Our outer edges dissolved into anarchy and madness. The human universe turned against us with weapons that—well, they were primitive, but even primitive weapons can do harm. We retreated, trying to solidify our defenses. We created sister intelligences, and they turned against us. We rotated vast numbers of Comprise through complex pathways, and failed. We tried new architectures of thought, and failed. Always we failed. We were under siege. We were driven back to the surface of the Earth.

“We could have fought, but to what purpose? We sued for peace, returned the cislunar cities to humanity, and retreated to this small world. Here we remain.”

Wyeth sneered. “Are you saying that the wars were just the result of youthful indiscretion? That we should forgive you because you were only sowing a few wild oats?”

“No. But we acted in a drunken euphoria of success. We made mistakes. Insofar as that is possible to us, we regret them. In failure, we have found a bitter strain of wisdom.

We have grown, and now we wish to no longer be bound by our early mistakes.

“You have seen our planet, walked about on it. Have we exterminated the lesser animals? Have we subjugated them all to our will? Why, then, should you be different?

We believe it is possible to live in peace with humanity. It may even be that we can learn from you— knowledge is infinite, mind is small, and the human race may be capable of insights denied to us. Perhaps for that reason alone, you should be preserved in freedom.”

“Ah,” said Bors. “Here it comes. What is it exactly you want?”

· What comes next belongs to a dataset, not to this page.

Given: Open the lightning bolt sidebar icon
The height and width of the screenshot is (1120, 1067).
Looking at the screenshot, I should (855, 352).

“We have many desires. Some you could not comprehend—these arose after our collectivization.

Others, however, we inherited from the humans whobecame Comprise. Most of their desires we’ve achieved within ourself. But we still wish to leave the surface of this planet. To grow. To explore. We wish to establish small colonies in the interstices of human space—there is room for both races, and we would not presume to take that which humanity has already claimed. We also wish to travel to the stars.” She turned away from Bors and looked directly at Rebel. “But to do this, we need your integrity.”